**Brief:** Filter this data down to the lines that hold "Expand", and copy them.

START Material for the task

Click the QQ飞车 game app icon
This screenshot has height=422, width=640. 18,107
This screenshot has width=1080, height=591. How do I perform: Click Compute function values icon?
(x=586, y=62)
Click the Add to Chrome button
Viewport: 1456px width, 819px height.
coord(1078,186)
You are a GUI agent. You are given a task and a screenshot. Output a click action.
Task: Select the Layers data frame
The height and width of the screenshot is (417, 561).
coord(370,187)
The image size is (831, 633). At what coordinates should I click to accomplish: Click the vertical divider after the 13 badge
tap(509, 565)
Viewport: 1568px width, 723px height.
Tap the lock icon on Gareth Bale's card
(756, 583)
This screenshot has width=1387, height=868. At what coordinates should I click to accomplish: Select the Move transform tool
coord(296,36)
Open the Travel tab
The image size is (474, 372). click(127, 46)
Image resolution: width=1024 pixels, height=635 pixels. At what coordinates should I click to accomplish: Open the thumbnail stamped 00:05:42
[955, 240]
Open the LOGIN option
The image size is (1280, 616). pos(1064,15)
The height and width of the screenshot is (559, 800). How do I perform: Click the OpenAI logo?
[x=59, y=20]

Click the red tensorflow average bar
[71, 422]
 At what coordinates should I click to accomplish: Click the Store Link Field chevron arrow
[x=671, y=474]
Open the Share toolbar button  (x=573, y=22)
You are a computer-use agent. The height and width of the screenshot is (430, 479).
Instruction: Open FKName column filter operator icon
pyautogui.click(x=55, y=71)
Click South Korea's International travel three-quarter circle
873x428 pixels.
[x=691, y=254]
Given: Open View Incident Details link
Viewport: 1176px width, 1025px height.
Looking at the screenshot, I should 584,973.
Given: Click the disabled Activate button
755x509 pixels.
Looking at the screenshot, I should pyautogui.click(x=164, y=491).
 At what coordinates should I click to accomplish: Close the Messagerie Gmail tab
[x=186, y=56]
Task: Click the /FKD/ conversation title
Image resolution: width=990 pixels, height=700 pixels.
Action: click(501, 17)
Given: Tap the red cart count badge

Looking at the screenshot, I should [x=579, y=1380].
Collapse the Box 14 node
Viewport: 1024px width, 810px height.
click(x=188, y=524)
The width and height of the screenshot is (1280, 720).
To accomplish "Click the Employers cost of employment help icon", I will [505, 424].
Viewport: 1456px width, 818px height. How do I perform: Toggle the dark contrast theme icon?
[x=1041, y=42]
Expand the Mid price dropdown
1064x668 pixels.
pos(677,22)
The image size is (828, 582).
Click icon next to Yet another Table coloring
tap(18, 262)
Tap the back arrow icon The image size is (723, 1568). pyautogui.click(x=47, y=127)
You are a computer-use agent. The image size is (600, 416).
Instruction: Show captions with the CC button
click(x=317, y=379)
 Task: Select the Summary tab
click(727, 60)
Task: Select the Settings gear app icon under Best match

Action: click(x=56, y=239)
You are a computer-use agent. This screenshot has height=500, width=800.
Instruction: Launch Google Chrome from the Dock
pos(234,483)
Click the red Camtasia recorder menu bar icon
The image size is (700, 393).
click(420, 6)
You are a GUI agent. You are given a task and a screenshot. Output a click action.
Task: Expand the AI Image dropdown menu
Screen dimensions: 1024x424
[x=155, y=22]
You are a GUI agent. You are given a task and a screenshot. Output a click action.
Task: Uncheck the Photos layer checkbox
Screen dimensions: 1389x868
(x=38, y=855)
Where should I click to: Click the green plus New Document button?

END Material for the task

**Solution to the problem:**
Expand the Mid price dropdown
Task: Expand the AI Image dropdown menu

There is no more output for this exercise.